1. Process characteristics: high-frequency energy-driven precision molding
1. High-frequency electromagnetic field penetration heating
◦ Principle: The equipment uses a 27.12MHz high-frequency electromagnetic field to make the internal molecules of the material vibrate at high speed and generate heat through friction. The energy acts directly on the inside of the material rather than the surface, achieving uniform heating from the inside out.
◦ Advantages: Avoid surface overheating or local coking caused by traditional heat conduction methods, suitable for precise hot pressing of multi-layer composite materials (such as TPU+leather, PVC+sponge), ensuring that the texture depth error is ≤0.05mm.
2. Instantaneous hot pressing
◦ Efficiency: The high-frequency heating speed can reach 0.3 seconds/time, which is more than 90% more efficient than the traditional hydraulic press (5-8 seconds/time), and is suitable for high-speed assembly line production.
◦ Case: In the false stitching embossing process of the car seat backrest, the high-frequency embossing machine can complete the embossing of a single 15cm long three-dimensional pattern in 0.2 seconds, and the line clarity reaches 0.1mm.
2. Production efficiency: Intelligentization and modularization improve production capacity 1. Fully automatic production process
◦ Integrated control: PLC+touch screen system supports one-button start, and can preset 100 sets of process parameters (temperature, pressure, time) to automatically match the embossing requirements of different materials.
◦ Linked production: Supports networking with AGV material vehicles and visual inspection equipment to achieve unmanned operation of the entire process of "raw material loading → embossing molding → quality inspection → finished product unloading" (taking the embossing of the side wings of automobile seats as an example).

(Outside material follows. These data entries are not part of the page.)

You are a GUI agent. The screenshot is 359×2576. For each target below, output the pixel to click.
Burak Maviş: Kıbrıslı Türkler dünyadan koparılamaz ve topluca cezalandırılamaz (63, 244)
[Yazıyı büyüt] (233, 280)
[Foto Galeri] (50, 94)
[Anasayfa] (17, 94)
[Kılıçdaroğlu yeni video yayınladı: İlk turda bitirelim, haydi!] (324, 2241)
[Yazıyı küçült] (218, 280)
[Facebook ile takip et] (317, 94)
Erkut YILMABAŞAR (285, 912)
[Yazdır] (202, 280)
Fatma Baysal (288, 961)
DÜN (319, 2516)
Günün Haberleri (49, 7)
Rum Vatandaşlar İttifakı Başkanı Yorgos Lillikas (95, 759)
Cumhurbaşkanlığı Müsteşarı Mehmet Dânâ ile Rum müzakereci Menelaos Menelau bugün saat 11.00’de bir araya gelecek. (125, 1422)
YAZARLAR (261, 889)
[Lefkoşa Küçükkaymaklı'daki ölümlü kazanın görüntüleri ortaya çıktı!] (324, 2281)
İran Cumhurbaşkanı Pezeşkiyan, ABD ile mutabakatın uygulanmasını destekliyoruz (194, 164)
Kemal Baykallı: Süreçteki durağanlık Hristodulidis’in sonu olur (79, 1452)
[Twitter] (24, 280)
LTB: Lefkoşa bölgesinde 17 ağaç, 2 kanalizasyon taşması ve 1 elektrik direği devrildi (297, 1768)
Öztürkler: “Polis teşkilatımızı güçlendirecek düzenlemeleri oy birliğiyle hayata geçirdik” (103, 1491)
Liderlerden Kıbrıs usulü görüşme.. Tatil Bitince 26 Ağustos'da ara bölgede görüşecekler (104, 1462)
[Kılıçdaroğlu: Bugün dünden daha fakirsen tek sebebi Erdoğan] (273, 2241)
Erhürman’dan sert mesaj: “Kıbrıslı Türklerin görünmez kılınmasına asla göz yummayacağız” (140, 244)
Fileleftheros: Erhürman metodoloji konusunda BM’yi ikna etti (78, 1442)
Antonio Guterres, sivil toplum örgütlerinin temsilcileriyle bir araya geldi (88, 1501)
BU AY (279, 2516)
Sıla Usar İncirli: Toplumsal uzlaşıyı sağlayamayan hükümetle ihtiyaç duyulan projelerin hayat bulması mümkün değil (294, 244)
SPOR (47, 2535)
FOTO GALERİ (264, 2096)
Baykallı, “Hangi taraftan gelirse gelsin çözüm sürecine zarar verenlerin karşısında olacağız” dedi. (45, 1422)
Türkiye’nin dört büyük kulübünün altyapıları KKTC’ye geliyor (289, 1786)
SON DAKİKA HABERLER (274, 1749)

2. Multi-station parallel operation
◦ Structural innovation: The four-station turntable design can simultaneously perform heating, embossing, cooling, and unloading processes, with an equipment utilization rate of more than 95%.
◦ Data comparison: Compared with single-station equipment, the four-station high-frequency embossing machine has a 300% increase in unit time capacity and a 40% reduction in energy consumption (due to shortened equipment idle time).
3. Quality assurance: molecular-level welding and process redundancy design 1. High-strength embossed structure
◦ Fusion depth: High-frequency energy reorganizes the molecular chains of the material to form a strong weld layer with a depth of 80% of the material thickness, and the tear strength is increased by 200% compared with the adhesive process.
◦ Durability test: After 300,000 inflation and deflation cycles, the embossed part of the car seat headrest has a texture retention rate of ≥98%, without degumming or cracking.
2. Intelligent quality monitoring
◦ Pressure closed-loop control: The pressure sensor provides real-time feedback data and dynamically compensates for ±0.05MPa fluctuations to ensure that the embossing depth consistency of different batches of products is ≥95%.
◦ Spark warning system: Using 5557 American spark arrester, the high-frequency output is cut off within 0.01 seconds and the sound and light alarm is sounded to avoid ignition and burns caused by material impurities or gaps.
IV. Environmental protection and economy: low-carbon process and cost optimization
1. Clean production with zero consumables
◦ Process comparison: High-frequency embossing does not require auxiliary materials such as glue and solvents, and reduces VOCs emissions by 100% compared with traditional hot pressing processes, in line with EU REACH regulations and China GB 30981-2020 standards.
◦ Energy consumption data: The power consumption of a single device is only 3.5kW·h per hour, which is more than 50% energy-saving compared with hydraulic presses (8-12kW·h). 2. Low maintenance cost design
◦ Modular structure: Core components such as high-frequency generators, molds, and cylinders can be quickly disassembled and assembled, and a single maintenance takes ≤30 minutes, and the annual maintenance cost is 60% lower than that of hydraulic equipment.
◦ Material compatibility: Supports materials such as TPU, PVC, leather, silicone, etc. with a thickness of 0.3-5mm, reducing equipment downtime due to line changes.